Disarchetipizzate, abbiamo interiorizzato il disprezzo dei nostri corpi. Ci siamo disgregate per assomigliare ai canoni imposti della nuova religione e della società patriarcale per le quali siamo una costola ritorta che cerca di fuggire. Accusate di stregoneria, persino, e perseguite per molti secoli, la figura femminile fu distorta e poi dissacrata. Dalle dee che eravamo ora siamo tenute in silenzio ai margini di una società sempre meno inclusiva.
IL MITO DELLA STREGA
Riconoscevano il sacro in ogni cosa, offrivano cure gentili a chi ne aveva bisogno. Aiutavano le partorienti, purificavano dalle negatività, conoscevano le erbe e la loro anima, avevano le chiavi del mondo sottile. Erano sacerdotesse e medichesse rustiche, erbarie, curatrici domestiche; le chiamavano streghe.
Questa parola ha diverse etimologie, spesso negative, che variavano a seconda dei luoghi. Quello che preferisco è "sagae" che deriva da "sagire" sapere. Pertanto non rappresenta semplicemente il femminile di stregone ma rappresenta un fenomeno di più profonda percezione: la strega è tale in quanto donna. Cantavano, invocavano lo spirito delle piante, le divinità dei loro Luoghi, affinché concedessero le virtù curative ed il medicamento andasse a buon fine.
La pratica di curare con le erbe è ancestrale, primordiale, antica come l'umanità. Le piante - le foglie, i fiori, le resine, i rizomi, i semi, le cortecce - e tutto ciò che poteva essere estratto da esse, hanno accompagnato la vita quotidiana e la spiritualità degli esseri umani da che ve n'è memoria.
Nella collisione tra cultura pagana e cristianesimo, le streghe, hanno dovuto scontare l'eredità dell'antico ruolo sacerdotale, proibito in quanto donne, dalla nuova religione.

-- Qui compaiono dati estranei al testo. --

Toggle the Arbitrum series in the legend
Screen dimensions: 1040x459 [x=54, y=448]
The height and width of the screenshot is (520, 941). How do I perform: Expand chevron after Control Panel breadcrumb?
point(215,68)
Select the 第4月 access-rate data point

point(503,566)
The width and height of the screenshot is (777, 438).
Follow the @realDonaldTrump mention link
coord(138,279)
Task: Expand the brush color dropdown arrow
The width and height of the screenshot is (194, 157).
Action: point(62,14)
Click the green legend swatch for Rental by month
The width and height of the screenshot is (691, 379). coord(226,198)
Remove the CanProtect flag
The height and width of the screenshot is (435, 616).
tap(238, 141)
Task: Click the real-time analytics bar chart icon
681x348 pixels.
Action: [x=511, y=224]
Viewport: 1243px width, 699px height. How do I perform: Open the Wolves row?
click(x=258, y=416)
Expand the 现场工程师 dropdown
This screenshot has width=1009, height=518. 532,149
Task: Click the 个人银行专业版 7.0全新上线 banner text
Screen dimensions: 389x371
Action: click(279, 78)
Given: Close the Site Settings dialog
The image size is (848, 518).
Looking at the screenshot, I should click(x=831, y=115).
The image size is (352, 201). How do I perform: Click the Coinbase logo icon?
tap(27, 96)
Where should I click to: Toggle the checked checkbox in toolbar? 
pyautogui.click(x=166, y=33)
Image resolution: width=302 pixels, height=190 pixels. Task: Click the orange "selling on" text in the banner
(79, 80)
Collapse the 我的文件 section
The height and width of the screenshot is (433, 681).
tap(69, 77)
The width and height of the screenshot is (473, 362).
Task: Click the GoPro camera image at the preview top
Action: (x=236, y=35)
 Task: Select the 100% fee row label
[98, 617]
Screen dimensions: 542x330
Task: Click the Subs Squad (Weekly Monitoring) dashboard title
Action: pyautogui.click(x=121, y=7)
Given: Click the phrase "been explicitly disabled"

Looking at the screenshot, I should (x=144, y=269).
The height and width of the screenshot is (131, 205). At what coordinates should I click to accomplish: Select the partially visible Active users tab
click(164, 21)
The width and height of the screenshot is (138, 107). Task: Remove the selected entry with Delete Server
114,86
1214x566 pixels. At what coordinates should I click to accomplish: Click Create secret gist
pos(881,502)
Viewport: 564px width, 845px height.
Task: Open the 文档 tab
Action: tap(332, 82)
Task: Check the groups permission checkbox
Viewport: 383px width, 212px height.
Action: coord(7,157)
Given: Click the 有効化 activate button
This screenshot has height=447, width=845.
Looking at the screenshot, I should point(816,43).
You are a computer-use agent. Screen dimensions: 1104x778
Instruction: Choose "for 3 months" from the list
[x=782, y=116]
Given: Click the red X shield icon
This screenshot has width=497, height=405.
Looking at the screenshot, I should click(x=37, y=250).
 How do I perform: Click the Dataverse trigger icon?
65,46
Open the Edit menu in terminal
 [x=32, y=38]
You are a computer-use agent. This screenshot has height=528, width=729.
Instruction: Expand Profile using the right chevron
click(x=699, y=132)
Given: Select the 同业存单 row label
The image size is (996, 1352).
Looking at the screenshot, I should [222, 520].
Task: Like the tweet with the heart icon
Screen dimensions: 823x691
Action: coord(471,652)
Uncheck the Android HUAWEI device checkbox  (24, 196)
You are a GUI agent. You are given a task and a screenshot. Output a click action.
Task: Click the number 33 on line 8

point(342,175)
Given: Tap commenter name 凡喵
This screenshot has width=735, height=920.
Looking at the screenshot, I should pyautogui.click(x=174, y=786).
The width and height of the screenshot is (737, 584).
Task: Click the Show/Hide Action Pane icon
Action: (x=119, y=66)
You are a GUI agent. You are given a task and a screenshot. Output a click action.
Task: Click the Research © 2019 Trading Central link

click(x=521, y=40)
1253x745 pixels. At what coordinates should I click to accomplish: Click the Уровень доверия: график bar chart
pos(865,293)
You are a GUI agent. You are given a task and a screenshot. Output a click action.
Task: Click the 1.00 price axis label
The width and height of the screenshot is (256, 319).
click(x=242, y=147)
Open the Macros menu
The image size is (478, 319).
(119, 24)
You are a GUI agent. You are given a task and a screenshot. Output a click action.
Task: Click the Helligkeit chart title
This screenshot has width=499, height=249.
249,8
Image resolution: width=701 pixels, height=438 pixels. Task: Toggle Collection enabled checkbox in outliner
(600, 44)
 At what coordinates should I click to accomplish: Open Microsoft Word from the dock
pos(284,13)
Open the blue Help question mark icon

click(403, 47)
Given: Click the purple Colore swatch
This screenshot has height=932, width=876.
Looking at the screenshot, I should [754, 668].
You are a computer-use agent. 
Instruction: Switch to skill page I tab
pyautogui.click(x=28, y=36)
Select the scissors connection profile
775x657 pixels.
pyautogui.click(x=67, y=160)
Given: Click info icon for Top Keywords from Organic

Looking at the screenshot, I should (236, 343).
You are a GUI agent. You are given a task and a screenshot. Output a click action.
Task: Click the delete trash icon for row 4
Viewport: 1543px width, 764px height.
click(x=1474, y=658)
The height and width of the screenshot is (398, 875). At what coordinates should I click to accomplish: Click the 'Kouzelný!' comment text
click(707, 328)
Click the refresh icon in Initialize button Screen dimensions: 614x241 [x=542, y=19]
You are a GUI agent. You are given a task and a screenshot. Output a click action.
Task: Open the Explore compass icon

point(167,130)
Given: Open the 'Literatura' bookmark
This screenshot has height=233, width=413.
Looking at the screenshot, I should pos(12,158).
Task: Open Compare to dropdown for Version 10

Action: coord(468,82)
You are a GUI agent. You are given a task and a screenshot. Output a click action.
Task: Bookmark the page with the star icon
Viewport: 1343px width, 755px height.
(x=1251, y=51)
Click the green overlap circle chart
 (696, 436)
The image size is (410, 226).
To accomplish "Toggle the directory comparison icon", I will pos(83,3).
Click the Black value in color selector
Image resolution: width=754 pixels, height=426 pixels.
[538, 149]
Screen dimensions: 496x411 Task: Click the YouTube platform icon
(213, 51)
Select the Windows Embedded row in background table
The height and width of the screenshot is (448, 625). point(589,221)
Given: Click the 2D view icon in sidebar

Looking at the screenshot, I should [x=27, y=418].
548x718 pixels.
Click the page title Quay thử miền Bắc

La portata storica della caccia alle streghe non può essere minimizzata, sono troppi e complessi gli intrecci. Esaurita dall'avvento del pensiero illuminista ha lasciato una ferita aperta nella storia della donna. In un più sereno contesto sociale, è possibile recuperarne le origini che affondano nella letteratura, nella filosofia e nella superstizione.
Se ti va di immergerti nella lettura ti consiglio Per virtù d'erbe e d'incanti di Erika Maderna, proprio perché è un tema così vasto che semplificarlo lo trovo irrispettoso.
Le pratiche antiche tramandate oralmente di generazione in generazione furono rese illegali, le ultime credenze furono sradicate con ferocia dai loro Luoghi e le popolazioni rimasero prive di quel aiuto gentile, dell'ultimo tramite con l'invisibile. Sparse come foglie al vento, le genti, dimenticarono le loro origini, le loro radici.
Ancora oggi paghiamo le conseguenze di quel distacco.
Nonostante i tentativi di cancellare il ricordo di quel sapere e di quelle pratiche, le Herbarie non hanno mai smesso di catturare la fantasia popolare. Figlie di un legame mai reciso con la Madre Terra, sono ancora presenti e disponibili ad aiutare. Hanno nuovi Luoghi e nuovi nomi. Come è sempre stato, nomi di donne.